申し訳ない勘違い
できるじゃない!
最近、生徒さんを指導していてショックを感じたことがありました。
というか考えてみればごくごく当たり前のことで、こんなことに今更驚いている自分自身にショックを感じたといった方が正解かもしれません。
中学2年生の生徒さんが数カ月前に入塾してきましたが、お父さんによると英語の成績は惨憺たるもので、何とかしてほしいという強い希望をお持ちでした。
その生徒さんは、とある偏差値が非常に高い超有名中高一貫校に通われています。
とても聡明でかなりお勉強はできそうなお子さんで、学校の進度に合わせて比較級から指導を始めました。
するとどうでしょう、私のレッスンにもちゃんとついてきていて、他の生徒さんよりもむしろ理解が速いように思いました。

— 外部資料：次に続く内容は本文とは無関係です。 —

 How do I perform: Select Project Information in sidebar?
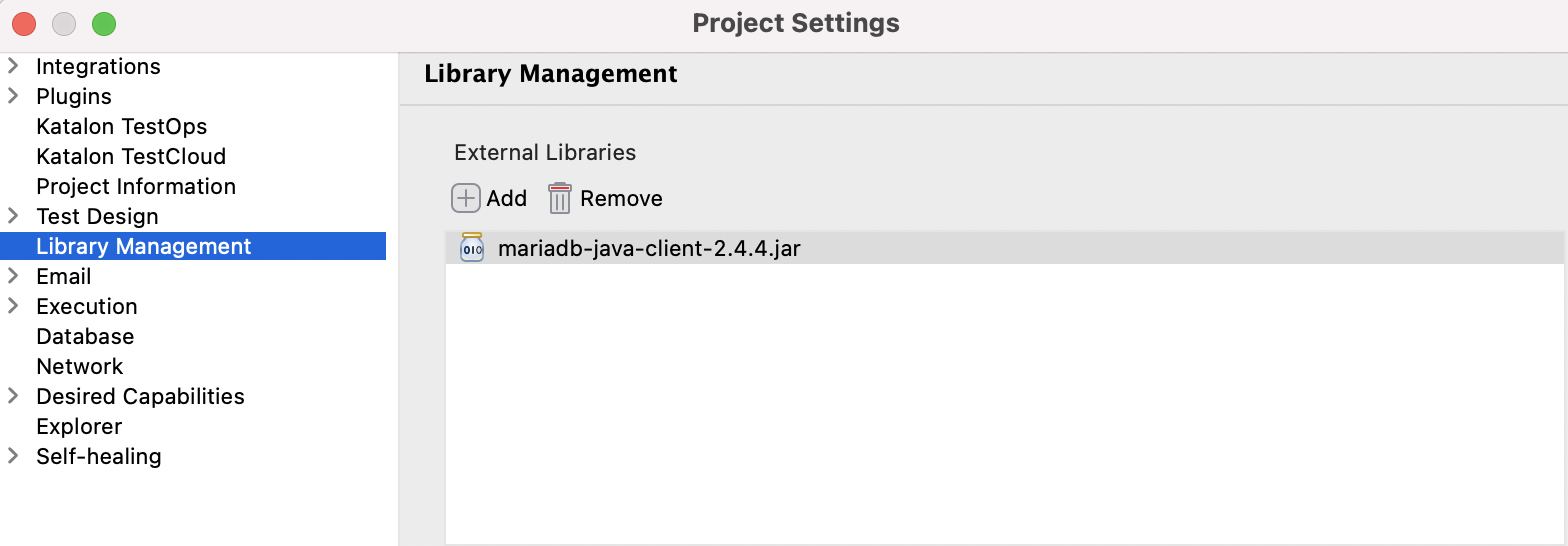click(136, 186)
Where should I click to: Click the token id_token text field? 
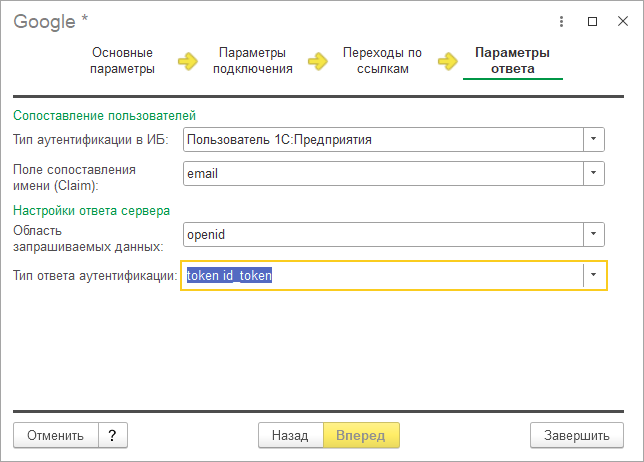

比較級を最上級で表す書き換え問題もしっかりできていました。
嘘でしょう?
なんでこんなにできる子が惨憺たる英語の成績なのかと疑問に思っていましたが、ある日その理由がはっきりとしました。
新しい生徒さんが入塾されたので、歓迎の意味をこめ1年生の復習問題をクラス全員で解いてみました。
するとどうでしょう、比較級の難しい問題を簡単にこなしていたその生徒さんが、1年生の初めにならうBe動詞と一般動詞の区別や、疑問文や否定文への書きかえ問題など、ごくごく基本的な内容を全く理解していなかったのでした。
彼は理解力に優れているので、パーツとしての比較級最上級の書き換えは見様見まねでこなせるのですが、最初のBe動詞と一般動詞の区別を理解しないまま1年半近く学校で英語の授業を受けてきたのでした。
本人は相当つらかったのでないかと思います。
思い込みへの戒め
その後、個人的に1年生の基礎を教えるようになり、2カ月程度で彼は今まで学習してきたこともしっかりと理解できるようになりました。
新しい単元である関係代名詞や現在完了形もなんなくこなしています。
比較級というパーツを理解しているという私の見間違いで、彼は基礎もできているという思い込みは許されるべきことではありません。
生徒さん一人一人をしっかり見極めていかないと、その生徒さんの英語学習の芽を摘んでしまうことになるとしみじみと反省しました。恐ろしいことです。